В роще мгновенно повисла мертвая тишина. Нары побросали свои тарелки.
Я поднялся:
– В чем дело?
– В пищу что-то подмешано.
– Яд?
– Скорее, наркотик. Нужно проверить.
Я подошел к ближайшему латнику и взял его тарелку. Под обычной для наров маской равнодушия кипел гнев. Воину очень хотелось кого-нибудь пристукнуть.
Такая возможность представилась, когда я повернулся спиной, намереваясь уйти с добычей.
Последовал шорох быстрых шагов, затем глухой удар дерева по живому и мягкому. И крик боли, отнюдь не шуточный. Обернувшись, я увидел моего нара – острие его копья было приставлено к горлу лежащего человека. Один из фонарщиков. Возле его откинутой руки валялся длинный нож.
Я пробежался взглядом вокруг. Со всех сторон на нас смотрели, при этом вежливо улыбаясь.
– Одноглазый! Жабомордый! Ко мне! – (Они явились.) – Мне нужно что-нибудь нешумное. Дабы никому не испортить ужин. Но оно должно склонить этого субчика к откровенности. Можете?
– Знаю я одну штучку… – Одноглазый захихикал, потирая руки в жестоком веселье, а Гоблин надулся. – Идите ужинайте, ни о чем не беспокойтесь. Старина Одноглазый обо всем позаботится. Ваш субчик у меня кенарем запоет.

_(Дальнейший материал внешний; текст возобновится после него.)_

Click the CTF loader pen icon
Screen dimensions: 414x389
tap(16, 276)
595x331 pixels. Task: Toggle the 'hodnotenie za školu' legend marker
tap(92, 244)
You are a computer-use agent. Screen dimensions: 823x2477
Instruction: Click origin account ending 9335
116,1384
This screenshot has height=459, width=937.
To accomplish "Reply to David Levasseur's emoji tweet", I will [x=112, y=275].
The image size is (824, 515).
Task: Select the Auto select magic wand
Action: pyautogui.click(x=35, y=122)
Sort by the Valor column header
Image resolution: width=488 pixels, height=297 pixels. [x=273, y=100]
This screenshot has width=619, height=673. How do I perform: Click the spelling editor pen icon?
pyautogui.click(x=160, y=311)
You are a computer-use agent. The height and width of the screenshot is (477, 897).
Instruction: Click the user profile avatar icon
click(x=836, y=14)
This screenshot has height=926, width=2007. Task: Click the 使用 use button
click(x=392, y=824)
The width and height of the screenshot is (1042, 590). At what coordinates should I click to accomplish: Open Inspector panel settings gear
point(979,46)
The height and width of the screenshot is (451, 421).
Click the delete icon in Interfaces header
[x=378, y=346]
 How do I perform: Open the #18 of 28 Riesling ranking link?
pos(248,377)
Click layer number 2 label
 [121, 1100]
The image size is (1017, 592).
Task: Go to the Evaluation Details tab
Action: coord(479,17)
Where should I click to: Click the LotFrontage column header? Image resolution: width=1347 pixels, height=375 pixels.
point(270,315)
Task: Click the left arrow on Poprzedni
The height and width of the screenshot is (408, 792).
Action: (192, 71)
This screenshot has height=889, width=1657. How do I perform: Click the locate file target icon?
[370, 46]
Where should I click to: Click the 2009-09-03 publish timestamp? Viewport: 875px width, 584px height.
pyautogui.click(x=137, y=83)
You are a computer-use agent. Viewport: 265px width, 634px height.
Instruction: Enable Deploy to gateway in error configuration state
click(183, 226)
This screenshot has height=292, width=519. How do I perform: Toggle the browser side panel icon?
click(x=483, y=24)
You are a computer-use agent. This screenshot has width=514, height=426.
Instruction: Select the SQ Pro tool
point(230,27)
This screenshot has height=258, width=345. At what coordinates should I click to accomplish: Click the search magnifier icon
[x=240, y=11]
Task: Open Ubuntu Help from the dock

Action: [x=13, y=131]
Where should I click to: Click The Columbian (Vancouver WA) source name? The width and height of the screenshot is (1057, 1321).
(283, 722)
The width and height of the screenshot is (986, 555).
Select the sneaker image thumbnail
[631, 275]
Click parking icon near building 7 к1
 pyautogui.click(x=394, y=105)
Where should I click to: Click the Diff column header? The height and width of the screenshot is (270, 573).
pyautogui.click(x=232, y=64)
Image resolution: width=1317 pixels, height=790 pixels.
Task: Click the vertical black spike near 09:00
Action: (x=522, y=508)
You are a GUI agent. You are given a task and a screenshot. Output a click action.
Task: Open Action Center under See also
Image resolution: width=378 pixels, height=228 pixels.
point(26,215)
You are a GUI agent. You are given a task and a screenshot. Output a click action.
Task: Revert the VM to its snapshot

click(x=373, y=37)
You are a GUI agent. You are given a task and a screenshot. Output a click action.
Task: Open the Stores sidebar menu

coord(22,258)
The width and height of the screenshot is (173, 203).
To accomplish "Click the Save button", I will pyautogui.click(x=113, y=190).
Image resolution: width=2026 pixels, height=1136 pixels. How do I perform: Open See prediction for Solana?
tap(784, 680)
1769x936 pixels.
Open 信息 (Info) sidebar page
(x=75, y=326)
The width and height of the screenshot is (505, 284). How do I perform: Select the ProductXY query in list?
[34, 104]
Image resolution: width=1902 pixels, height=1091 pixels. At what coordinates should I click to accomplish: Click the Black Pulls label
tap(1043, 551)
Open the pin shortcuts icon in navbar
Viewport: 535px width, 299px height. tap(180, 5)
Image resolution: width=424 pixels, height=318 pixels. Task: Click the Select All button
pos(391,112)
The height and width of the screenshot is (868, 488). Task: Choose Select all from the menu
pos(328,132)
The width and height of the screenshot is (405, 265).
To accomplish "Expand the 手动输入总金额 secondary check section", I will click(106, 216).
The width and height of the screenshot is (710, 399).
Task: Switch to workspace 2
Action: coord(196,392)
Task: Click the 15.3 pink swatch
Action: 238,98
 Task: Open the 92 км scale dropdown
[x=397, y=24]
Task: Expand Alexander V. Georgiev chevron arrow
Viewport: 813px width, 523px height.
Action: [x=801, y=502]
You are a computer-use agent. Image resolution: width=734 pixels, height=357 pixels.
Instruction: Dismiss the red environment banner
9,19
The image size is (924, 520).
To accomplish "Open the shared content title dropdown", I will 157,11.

Колдун щелкнул пальцами, и неведомая сила, ухватив за лодыжки, потянула фонарщика вверх. Тот зашелся в беззвучном крике, разевая рот, словно рыба на крючке.
Я сел напротив Госпожи и кивнул:
– Одноглазый придумал, как обойтись без шума, – не дает фонарщику орать.
С этими словами я положил в рот ломтик дыни.
Одноглазый поднял жертву футов на двадцать от земли.
Госпожа принялась ковыряться в пище, доставленной нарам.
Хоть я и сидел к Одноглазому спиной, настроение, в каком я устраивал этот вечер, сохранить не удалось. Госпожа тоже оставалась встревоженной.
Я, словно бы невзначай, глянул через плечо.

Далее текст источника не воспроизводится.